Chinese policymakers on Thursday ruled out an imminent devaluation of the yuan as they seek to reassure trading partners ahead of the G20 summit that they can manage market stability while driving structural reforms.
Comments from senior economic policy officials and industry leaders come as finance ministers and central bankers from G20 nations prepare to meet in Shanghai on Friday and Saturday. Current market turmoil and a global economic slowdown are expected to be key topics of discussion.
Overhanging the summit are wider criticisms from the global economic and investment community about China’s record on managing its currency and markets and effectively communicating policies to financial markets.
Earlier on Thursday, the official China Daily newspaper reported, quoting finance minister Lou Jiwei, that a proposal to devalue China’s yuan, also known as the renminbi, was not on the agenda for G20 summit.
Zhu Guangyao, vice finance minister, said that China would seek to keep the exchange rate stable while maintaining its current “managed float” regime. China’s current foreign exchange management theoretically allows market forces input into the way the yuan is priced against other currencies.
“We do recognize the risk the global economy faces,” he said in English at a conference held by the Institute of International Finance linked to the G20 summit.
“We also understand how important it is to correctly communicate with the market,” he added.

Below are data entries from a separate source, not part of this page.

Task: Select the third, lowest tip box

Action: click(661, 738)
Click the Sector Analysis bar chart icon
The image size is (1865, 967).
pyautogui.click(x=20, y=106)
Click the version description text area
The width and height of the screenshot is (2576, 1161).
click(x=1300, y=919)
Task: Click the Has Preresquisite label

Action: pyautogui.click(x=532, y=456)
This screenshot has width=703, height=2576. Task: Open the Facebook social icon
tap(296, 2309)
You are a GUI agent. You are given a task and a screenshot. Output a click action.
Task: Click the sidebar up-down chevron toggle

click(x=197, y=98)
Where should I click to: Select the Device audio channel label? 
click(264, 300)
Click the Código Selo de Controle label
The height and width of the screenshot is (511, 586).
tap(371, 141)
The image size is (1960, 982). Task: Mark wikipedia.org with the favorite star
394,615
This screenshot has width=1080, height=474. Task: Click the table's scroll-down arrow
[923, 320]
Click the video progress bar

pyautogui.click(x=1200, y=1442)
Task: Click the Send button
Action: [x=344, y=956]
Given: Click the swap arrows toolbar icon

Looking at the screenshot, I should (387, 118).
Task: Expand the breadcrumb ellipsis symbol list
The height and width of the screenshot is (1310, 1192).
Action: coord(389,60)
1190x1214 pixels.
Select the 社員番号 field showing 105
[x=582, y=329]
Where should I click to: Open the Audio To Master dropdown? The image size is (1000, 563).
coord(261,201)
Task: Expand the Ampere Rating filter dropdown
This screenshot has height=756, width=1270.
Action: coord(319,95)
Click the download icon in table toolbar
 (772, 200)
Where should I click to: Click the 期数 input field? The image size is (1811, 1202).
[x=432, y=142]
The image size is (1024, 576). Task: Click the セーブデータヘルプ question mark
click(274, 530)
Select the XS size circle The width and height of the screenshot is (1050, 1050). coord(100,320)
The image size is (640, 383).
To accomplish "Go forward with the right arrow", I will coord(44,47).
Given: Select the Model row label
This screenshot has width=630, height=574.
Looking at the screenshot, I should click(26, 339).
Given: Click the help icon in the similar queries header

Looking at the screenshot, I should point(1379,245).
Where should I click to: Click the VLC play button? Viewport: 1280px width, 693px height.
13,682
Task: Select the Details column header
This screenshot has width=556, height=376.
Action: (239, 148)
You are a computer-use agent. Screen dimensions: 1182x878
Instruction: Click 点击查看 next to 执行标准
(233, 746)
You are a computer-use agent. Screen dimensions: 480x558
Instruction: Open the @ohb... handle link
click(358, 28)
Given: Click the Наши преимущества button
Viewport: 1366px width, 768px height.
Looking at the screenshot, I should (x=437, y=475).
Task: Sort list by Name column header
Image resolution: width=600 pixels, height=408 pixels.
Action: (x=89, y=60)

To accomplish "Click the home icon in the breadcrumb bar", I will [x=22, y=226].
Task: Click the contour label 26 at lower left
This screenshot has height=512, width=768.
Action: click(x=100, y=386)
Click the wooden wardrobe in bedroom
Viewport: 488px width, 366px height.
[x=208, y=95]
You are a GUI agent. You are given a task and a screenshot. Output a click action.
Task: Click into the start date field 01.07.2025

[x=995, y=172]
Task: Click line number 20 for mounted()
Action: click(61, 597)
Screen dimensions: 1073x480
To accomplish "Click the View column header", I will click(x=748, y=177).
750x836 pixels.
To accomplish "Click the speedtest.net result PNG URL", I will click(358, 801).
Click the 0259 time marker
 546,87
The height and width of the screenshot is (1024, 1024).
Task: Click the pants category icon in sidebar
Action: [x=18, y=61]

A more than 6 percent drop in China stocks on Thursday, their biggest one-day loss in a month, highlighted the volatility that has roiled the country’s financial markets over the past nine months.
Key global policymakers have been blunt in their assessment of China’s ability to manage its domestic markets.
“You have to communicate clearly publicly or it will be interpreted for you,” U.S. Treasury Secretary Jack Lew said in an interview with the Wall Street Journal on Thursday.
Lew said China must also make it clear that there is no “major devaluation” in the pipeline.
The People’s Bank of China (PBOC) devalued its currency in August, arguing it would allow the market to reset at its natural level. But investors have continued to move out of the currency since and the exchange rate has slid further.